News Column

Patent Application Titled "On-Disk Multimap" Published Online

August 5, 2014



By a News Reporter-Staff News Editor at Information Technology Newsweekly -- According to news reporting originating from Washington, D.C., by VerticalNews journalists, a patent application by the inventors Kirazci, Ulas (Mountain View, CA); Banachowski, Scott (Mountain View, CA), filed on August 20, 2013, was made available online on July 24, 2014.

The assignee for this patent application is Google Inc.

Reporters obtained the following quote from the background information supplied by the inventors: "Computing devices use data structures to efficiently store and access data. Different data structures may be better at handling large amounts of data, accessing data, or minimizing storage space. Some data structures are a collection of key-value pairs where the computing device uses the key to access one or more values that correspond to the key.

"A multimap is a data structure that stores key-value pairs. The data type for each key and value can vary according to the type of multimap, but can include strings and integers. Each key can map to more than one value. For example, the key 'chocolate' can map to both 'cake' and 'pudding' such that the multimap will return both values 'cake' and 'pudding' when given the key 'chocolate.'

"A trie is a data structure that stores key-value pairs. In a trie, the keys and the values can be strings or integers, and each key can only map to one value. Some tries, such as the ones discussed in this application, may limit the values to integers. A trie is tree structure such that a root node is linked to a number of nodes and each of those nodes can link to other nodes. Linked nodes contain keys. Nodes can also link to leaves. A leaf is a type of node that contains a value that corresponds to a key. Leaves do not link to additional nodes. Each node contains one character, and each leaf contains an integer. For example, to access the value for the key 'chocolate,' a computing device traverses the nodes of the trie that contain the letters 'c,' 'h,' 'o,' 'c,' 'o,' 'l,' 'a,' 't,' and 'e.' The node 'e' links to the leaf that contains the value for '386' which is the value for the key 'chocolate.'"
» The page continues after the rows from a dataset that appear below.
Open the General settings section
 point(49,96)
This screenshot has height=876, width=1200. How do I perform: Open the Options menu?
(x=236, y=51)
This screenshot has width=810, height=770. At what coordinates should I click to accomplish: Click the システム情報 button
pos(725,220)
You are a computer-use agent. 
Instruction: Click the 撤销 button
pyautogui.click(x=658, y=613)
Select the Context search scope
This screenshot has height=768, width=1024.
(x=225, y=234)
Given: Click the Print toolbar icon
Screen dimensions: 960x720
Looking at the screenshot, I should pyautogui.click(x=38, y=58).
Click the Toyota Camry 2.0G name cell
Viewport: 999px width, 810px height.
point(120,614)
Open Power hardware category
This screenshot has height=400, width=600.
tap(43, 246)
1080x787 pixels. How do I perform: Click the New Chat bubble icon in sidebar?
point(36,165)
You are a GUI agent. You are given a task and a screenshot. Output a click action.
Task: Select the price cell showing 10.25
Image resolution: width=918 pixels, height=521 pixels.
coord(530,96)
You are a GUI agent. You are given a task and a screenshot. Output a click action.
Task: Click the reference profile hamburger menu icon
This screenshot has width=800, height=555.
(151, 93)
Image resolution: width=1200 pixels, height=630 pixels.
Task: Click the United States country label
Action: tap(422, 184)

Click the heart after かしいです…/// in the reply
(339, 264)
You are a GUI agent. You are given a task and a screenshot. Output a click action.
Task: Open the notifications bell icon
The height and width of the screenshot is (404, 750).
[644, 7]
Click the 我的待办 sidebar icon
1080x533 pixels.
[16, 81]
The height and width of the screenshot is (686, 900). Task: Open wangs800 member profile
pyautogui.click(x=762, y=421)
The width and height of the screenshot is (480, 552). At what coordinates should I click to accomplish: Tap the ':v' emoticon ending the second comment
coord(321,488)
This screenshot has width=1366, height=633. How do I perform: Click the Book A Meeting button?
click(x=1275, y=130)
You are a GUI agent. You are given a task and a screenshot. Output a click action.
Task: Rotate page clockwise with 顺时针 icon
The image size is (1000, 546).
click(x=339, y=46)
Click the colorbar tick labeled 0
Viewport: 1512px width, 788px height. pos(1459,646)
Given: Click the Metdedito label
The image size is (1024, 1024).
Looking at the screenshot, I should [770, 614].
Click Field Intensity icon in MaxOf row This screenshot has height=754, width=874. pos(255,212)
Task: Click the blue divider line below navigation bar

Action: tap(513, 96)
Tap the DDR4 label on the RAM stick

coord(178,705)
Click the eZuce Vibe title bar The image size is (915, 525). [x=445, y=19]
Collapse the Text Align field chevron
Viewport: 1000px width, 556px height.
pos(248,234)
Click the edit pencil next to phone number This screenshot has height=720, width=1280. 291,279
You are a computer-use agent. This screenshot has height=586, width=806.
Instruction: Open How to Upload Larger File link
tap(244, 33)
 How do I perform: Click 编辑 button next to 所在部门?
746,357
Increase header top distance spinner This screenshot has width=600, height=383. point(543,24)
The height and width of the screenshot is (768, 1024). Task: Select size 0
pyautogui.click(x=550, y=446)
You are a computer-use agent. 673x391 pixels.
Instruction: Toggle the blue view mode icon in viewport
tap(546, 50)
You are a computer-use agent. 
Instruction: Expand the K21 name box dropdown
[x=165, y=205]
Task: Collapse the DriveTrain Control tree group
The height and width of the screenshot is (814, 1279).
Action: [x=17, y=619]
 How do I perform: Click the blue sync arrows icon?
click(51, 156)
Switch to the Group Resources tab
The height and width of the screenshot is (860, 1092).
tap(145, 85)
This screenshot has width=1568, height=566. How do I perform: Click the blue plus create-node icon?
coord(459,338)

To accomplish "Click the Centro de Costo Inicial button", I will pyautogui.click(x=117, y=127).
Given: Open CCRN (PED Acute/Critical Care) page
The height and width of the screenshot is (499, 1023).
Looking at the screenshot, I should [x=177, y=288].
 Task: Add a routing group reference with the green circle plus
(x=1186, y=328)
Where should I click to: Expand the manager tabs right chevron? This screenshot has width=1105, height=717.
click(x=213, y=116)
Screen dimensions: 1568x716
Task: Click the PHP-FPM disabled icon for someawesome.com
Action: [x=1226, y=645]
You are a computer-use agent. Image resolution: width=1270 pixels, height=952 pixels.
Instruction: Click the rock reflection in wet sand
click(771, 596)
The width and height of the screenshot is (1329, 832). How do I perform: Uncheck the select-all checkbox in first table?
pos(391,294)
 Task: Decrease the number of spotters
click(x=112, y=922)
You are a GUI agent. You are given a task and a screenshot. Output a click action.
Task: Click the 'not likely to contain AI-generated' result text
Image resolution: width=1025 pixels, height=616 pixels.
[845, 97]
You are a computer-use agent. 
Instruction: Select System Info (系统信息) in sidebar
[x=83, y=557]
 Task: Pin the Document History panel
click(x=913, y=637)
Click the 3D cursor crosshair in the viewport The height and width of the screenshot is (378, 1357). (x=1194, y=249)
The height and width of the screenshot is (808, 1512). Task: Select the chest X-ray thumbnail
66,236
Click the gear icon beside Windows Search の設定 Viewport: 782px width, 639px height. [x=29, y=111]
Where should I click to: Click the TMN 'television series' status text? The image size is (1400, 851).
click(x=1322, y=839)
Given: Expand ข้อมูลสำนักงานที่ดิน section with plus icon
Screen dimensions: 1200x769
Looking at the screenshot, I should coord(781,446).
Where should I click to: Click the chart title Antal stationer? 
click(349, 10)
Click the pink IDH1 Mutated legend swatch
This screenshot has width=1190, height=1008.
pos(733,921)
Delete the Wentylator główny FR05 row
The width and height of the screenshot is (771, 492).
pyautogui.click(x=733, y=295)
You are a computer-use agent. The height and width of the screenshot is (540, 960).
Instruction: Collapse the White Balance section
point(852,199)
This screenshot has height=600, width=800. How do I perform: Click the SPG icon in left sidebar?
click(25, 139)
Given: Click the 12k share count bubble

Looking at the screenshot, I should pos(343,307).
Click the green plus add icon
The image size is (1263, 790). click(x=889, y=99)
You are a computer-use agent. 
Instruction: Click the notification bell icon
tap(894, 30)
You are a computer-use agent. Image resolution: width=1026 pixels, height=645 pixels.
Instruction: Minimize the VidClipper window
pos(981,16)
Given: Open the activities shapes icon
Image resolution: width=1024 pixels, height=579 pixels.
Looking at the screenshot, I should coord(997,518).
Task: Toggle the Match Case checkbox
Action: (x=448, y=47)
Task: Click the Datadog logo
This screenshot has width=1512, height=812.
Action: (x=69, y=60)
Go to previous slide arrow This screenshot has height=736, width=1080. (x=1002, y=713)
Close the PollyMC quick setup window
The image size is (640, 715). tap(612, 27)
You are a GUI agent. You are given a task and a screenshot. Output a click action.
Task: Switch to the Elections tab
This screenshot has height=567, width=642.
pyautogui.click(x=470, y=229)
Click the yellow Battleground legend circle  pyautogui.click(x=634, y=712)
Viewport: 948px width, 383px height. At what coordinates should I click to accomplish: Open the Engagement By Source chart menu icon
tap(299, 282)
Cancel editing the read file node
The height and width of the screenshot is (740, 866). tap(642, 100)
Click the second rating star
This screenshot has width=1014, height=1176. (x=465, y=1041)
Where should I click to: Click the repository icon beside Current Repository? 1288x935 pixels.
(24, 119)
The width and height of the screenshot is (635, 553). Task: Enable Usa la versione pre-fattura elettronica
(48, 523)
In addition to obtaining background information on this patent application, VerticalNews editors also obtained the inventors' summary information for this patent application: "According to an innovative aspect of the subject matter described in this specification, a device can use a trie to store data. The key-value pairs stored in the trie are not limited to string-integer pairs, and each key can map to more than one value. To insert an original key-value pair into the trie, a computing device encodes the original key and inserts the encoded original key into the trie. The device determines a hash value of the original value and inserts the hash value of the original value as the value of the encoded original key. The device appends the value of the encoded original key, the hash value of the original value, and a fixed string and inserts the appended value of the encoded original key, hash value of the original value, and fixed string as a second key.

"To retrieve a value for a given an original key, the device encodes the original key and uses the encoded original key to retrieve a value of the encoded original key. Using the value of the encoded original key, the device determines a second key. The device traverses the trie along the nodes of the second key. Once the device reaches the end of the second key, the device continues to traverse the trie until the device reaches a leaf. The nodes between the end of the second key and the leaf is the value that matches the original key.

"In general, another innovative aspect of the subject matter described in this specification may be embodied in methods that include the actions of receiving a key-value pair including a key k and a value v; encoding the key-value pair as (i) a first key-value pair including a first key k1 and first value v1, and (ii) a second key-value pair including a second key k2; and inserting the first key-value pair and the second key-value pair in a trie.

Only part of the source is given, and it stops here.